Critical analysis of research studies is one of the most important steps towards incorporation of evidence into practice (Burns & Grove, 2007). This paper is an attempt towards achieving this goal. The paper critically analyzes the article “Group prenatal care and preterm birth weight: Results from a matched cohort study at public clinics” by Ickovics et al.(2003). This aim will be achieved by sequentially critiquing the research problem, the literature review, principles of research ethics employed in the study, the underlying theoretical framework, the research hypothesis, the sampling technique, the research design, data collection methods, the analysis, and the recommendation proposed by the authors. Finally, the paper will end with an overall appraisal of the strength and limitations of the study.
This particular research paper was analyzed as the concept of group prenatal care has not been investigated in detail yet. While reviewing the literature on the stated topic the limited supporting evidences for group prenatal care was found. Only 01 RCT (Ickovics et al.2007), 01 matched cohort study (Ickovics et al.2003), and 03 pilot studies with descriptive analysis were found (Baldwin, 2006; Grady and Bloom, 1998; Rising, 1998). The comparative analysis of all 05 studies is shown in appendix 1. Chosen study is the only one which examined the impact of group versus individual prenatal care on birth weight and gestational age.
The problem studied by Ickovics et al. (2003) is that, whether group prenatal care has a significant impact on the perinatal outcome like birth weight, and gestational age. This problem is extremely significant to nursing, for a number of reasons. The first reason as described by Ickovics el al. (2003), is the significant relationship of these perinatal outcomes with “neonatal morbidity and mortality” (p. 1052). Neonatal mortality is one of the areas of concern for nursing due to high mortality rates around the world and especially in developing countries (Straughn et al.,2003).
The purpose for conducting the study has been explicitly stated by Ickovics et al. (2003). The stated purpose can be accomplished very well because both the outcomes that are birth weight and gestational age, are measureable and thus the research problem is testable (Haber & Cameon, 2005). A quantitative approach is suitable for this study as the variables are quantifiable and can be described objectively in numbers. Ickovics et al. (2003) have introduced the problem statement after giving a brief background of the importance of the adequate prenatal care, and the factors that determine the adequate prenatal care. They then introduce the subject of group prenatal care as a “structural innovation” in the domain of prenatal care (Ickovicd et al., 2003, p. 1052), and then share the problem statement that this innovative method of provision of prenatal care has not been tested yet.
The authors have stated the underlying assumptions of the study.

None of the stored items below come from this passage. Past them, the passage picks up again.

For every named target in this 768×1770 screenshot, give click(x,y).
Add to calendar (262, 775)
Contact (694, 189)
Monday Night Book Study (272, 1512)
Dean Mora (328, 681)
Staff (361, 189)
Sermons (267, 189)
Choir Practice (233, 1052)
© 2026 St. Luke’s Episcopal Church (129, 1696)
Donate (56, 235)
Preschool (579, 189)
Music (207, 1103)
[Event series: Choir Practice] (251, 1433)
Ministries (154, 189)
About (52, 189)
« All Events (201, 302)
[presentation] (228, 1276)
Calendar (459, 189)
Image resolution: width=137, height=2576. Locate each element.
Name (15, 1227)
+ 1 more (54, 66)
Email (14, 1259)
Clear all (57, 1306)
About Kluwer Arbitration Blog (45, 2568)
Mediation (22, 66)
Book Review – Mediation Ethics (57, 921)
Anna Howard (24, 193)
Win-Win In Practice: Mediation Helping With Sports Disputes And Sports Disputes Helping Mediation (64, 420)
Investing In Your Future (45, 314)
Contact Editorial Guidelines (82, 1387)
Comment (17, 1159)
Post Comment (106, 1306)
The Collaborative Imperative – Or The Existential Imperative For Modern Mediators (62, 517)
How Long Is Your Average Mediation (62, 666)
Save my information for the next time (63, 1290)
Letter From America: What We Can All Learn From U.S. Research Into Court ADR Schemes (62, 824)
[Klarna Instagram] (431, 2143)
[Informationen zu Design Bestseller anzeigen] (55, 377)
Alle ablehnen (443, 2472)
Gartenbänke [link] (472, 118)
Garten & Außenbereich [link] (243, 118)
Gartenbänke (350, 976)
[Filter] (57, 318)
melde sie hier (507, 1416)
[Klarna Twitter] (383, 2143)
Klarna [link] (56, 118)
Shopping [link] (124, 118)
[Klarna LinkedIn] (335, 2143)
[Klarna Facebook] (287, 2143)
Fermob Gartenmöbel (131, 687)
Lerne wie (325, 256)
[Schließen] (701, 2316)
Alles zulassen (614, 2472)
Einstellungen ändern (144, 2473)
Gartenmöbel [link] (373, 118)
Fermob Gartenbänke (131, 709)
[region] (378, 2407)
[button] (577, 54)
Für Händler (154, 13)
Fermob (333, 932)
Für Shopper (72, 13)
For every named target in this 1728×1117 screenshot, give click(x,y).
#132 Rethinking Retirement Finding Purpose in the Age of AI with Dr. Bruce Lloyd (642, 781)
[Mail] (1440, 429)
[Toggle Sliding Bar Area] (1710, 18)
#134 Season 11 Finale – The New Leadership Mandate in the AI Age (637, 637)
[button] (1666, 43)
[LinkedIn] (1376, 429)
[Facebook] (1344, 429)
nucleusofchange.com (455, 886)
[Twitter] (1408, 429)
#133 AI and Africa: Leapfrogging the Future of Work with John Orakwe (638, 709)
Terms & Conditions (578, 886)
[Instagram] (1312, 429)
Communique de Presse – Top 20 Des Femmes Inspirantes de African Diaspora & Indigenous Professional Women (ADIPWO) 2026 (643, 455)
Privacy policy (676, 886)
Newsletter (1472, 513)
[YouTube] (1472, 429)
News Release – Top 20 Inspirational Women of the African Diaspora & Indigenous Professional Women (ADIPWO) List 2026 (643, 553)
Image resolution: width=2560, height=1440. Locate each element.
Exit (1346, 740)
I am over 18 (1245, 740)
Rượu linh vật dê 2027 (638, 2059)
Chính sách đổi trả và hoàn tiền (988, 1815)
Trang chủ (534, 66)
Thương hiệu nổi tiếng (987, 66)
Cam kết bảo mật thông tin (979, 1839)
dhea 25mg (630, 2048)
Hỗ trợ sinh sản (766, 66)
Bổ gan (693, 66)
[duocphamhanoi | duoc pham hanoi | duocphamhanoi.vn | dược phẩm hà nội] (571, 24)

Ickovics et al.(2003) believe that more time the pregnant women spent together, the better will be their understanding of the health behaviors, and they will receive more social support from each other. This will reduce their risk behaviors for instance smoking leading to low birth weight. The limitations of the study have also been discussed explicitly in the article Ickovics et al. (2003) admit that their study is limited because of non-random selection of the women for group prenatal care. The limitation is realistic because the practice was already in place and researchers wanted to observe the outcomes in relation to the two different approaches to care. Moreover, this is an inherent feature of the cohort design that the groups are selected on the basis of their exposure or non-exposure to a particular phenomenon which is not controlled by the researcher, rather the choice is made by the subject themselves. This feature of the cohort design makes it prone to “selection bias.”(Rochon et al., 2005).
The review of the literature presented by Ickovics et al., (2003) is comprehensive. It starts by emphasizing the importance of adequate prenatal care in terms of perinatal outcomes. It then focuses on the factors that make the prenatal care adequate. The authors then describe the group prenatal care as a structure innovation designed to make the prenatal care adequate, and they appreciate that this new approach has not been tested yet for its efficacy in improving prenatal outcomes. The review then proceeds with a brief description of Centering Pregnancy Program and its components, which finally leads to the statement of purpose of the study. The review ends with a rationale for the selection of study population that is black and Latinas women who are vulnerable for adverse perinatal outcomes. There is an evident relationship of the review with the purpose of study in that the authors have presented only those studies that are pertinent to perinatal care and that have established the efficacy of group care in other population. The review includes a mix of recent and old studies. As this study was accepted for publication in 2003, most of the studies cited in the review were not current, that is those studies were not published in the last five years of the date when this study was accepted for publication (Burns & Groove, 2007); and there are only 10 out of 26 studies, that were current and were published in the last five years of the date of acceptance of the study under consideration, for publication. The review clearly indicates that the other interventions that have been planned to augment prenatal care were not found to be effective in improving the women’s perinatal outcome.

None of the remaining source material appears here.